Interestingly enough, at first I wanted to propose this at our national math olympiad (I was more of a MO than an OI competitor in my high school days) as "prove that if it's possible to connect the fountains in some way, it's also possible to connect and assign benches". However, I was not permitted to submit tasks for last year's national math olympiad, since I wasn't a member of the comittee, which made me rethink about where to send the task. Then I realized that my solution is pretty (completely) algorithmic in nature and that it would make for a nice informatics problem, and decided I would try to submit it for IOI 2021.

Like with most problems (especially construction problems), I tried to be careful that I'm not missing anything obvious. What made me convince myself that this problem is most likely not trivial is the fact that I found a large family of sets of fountain positions of size $$$N$$$ that have exactly $$$N-1$$$ places where you can put the bench (meaning that its $$$2\times2$$$ has at least two fountains), meaning that you have to be quite careful how you assign benches for these configurations. Try and figure out some configurations like this, I find the construction cute.

I hope you enjoyed the problem, and congratulations to everyone who solved it!

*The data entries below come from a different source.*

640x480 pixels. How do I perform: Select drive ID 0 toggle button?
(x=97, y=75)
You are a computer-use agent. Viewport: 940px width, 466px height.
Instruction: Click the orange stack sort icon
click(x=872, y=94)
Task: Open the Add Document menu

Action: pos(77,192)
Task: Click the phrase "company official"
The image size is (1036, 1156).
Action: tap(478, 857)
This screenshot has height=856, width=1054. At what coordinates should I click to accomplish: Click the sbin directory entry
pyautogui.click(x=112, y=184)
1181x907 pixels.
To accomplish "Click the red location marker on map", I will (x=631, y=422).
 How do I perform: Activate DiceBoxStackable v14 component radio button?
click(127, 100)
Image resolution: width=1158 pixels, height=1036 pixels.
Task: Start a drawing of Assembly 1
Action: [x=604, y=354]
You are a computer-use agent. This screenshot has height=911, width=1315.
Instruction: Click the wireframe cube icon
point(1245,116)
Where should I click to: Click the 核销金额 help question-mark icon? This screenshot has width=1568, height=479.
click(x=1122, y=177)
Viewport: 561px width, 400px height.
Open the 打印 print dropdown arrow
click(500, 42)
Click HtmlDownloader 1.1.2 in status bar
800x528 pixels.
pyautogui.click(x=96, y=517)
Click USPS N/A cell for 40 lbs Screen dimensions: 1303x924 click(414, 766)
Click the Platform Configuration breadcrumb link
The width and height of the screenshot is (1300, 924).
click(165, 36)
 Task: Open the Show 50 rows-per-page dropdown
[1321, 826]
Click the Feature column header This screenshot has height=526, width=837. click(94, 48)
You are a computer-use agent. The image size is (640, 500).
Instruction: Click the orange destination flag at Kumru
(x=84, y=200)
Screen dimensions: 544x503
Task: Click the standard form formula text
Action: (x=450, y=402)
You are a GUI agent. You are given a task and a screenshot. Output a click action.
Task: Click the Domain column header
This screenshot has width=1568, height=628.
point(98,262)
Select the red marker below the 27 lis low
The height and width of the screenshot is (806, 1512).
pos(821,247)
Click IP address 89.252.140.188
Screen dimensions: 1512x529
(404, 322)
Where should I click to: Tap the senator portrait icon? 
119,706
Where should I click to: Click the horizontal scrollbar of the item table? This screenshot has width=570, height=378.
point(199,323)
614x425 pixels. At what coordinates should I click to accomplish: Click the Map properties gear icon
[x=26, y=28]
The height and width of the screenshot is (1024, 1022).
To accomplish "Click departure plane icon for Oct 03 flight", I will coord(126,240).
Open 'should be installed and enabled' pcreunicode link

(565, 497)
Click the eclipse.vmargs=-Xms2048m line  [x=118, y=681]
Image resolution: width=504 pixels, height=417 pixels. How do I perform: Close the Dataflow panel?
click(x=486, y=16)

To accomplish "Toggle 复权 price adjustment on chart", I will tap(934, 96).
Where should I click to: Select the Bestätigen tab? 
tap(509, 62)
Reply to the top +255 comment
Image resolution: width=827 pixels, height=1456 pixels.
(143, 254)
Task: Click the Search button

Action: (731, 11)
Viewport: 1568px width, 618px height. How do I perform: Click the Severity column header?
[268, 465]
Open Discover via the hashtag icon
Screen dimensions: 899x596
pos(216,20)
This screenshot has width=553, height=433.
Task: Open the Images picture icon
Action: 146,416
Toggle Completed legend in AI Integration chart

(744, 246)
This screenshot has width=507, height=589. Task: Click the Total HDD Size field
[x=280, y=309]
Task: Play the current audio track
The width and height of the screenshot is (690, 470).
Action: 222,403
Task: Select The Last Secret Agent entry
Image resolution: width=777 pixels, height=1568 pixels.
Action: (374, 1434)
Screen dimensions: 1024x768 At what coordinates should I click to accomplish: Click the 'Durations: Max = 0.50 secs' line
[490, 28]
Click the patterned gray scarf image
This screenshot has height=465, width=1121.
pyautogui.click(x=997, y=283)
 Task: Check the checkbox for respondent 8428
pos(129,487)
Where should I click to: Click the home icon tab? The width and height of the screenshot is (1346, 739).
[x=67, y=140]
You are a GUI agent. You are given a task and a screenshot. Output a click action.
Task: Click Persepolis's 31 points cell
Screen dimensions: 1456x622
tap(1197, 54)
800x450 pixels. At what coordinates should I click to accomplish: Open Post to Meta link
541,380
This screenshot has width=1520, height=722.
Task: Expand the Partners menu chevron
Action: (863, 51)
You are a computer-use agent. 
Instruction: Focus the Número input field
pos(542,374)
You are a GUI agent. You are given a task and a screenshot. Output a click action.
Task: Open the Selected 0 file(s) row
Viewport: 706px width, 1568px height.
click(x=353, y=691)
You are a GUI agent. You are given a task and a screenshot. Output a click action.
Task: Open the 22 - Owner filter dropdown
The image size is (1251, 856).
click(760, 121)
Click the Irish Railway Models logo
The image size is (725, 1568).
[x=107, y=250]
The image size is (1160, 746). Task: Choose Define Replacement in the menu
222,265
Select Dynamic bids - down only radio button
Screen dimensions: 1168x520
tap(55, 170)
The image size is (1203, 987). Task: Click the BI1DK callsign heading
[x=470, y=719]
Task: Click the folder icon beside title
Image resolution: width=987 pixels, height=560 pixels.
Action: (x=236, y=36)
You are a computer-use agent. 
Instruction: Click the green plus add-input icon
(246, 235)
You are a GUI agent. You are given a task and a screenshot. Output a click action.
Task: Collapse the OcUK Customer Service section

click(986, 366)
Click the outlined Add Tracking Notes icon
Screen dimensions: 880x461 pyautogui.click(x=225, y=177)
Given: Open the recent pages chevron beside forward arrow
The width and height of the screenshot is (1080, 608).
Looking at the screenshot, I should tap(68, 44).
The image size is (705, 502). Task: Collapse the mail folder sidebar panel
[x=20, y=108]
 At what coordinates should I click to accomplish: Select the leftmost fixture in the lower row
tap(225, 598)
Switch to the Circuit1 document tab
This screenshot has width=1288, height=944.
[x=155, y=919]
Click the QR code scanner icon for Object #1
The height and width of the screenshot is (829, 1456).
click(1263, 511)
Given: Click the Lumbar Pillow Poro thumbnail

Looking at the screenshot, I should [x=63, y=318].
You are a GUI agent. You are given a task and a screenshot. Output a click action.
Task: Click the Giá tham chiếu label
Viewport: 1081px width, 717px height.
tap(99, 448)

I wonder who that friend is...

Nice that two Serbian tasks were on the same day of IOI, who knew IOI day 1 would be Serbian Olympiad in Informatics Open Contest :)

really exciting to see how OM problems can be used in OI and vice versa. A few days ago I saw a comment about IMO'19 Problem 5 being used for a recent OpenCup Contest.

what‘s rainboy’s name？

Rain Jiang

Problem 2. Keys:

My solution is identical to JOI Open 2019 T3. Virus Experiment.

Consider Borůvka's algorithm (the key ideas): if you can reduce the number of candidate nodes to half in 1 round, after $$$\log_2 n$$$ rounds you can just calculate the answer with a brute-force BFS.

Can anyone tell me how to solve problem A : candies sub3 and sub4 ?

anyone ?

What could be the problem with this code for subtask 2 in A?

codeI think that you should use long long int

Thank you for your kindness replying, but it doesn't work either. In the condition it says the returned vector must be int. I've also tried this but I got wa in all cases.

codeYou should keep variable long long int sum=0.In each step from 0,1... to n-1 sum=sum+pre(i).And answer for each i is minimum of sum in that step and c(i).

I don't think that is the solution here.

The previous commenter was right — the problem lies in the line

`ans[i] = min(ans[i-1]+pre[i], 1LL*c[i]);`

Because $$$\text{ans}[i]$$$ is bounded above by $$$\text{c}[i]$$$, it's possible that $$$\text{ans}[i] \neq \text{pre}[0] + \text{pre}[1] + \cdots + \text{pre}[i]$$$.

For example, consider the case $$$n = 3$$$, $$$c = [5, 10, 15]$$$, and the query $$$l = 0, r = 1, v = 12$$$. Then $$$\text{ans}[2] = \min(\text{ans}[1] + \text{pre}[2], \text{c}[2]) = \min(10 - 12, 15) = -2$$$, which isn't true. You could fix it by keeping a sum variable, as EJOI_Gold said, or by precalculating the values of $$$\text{pre}[0] + \text{pre}[1] + \cdots + \text{pre}[i]$$$.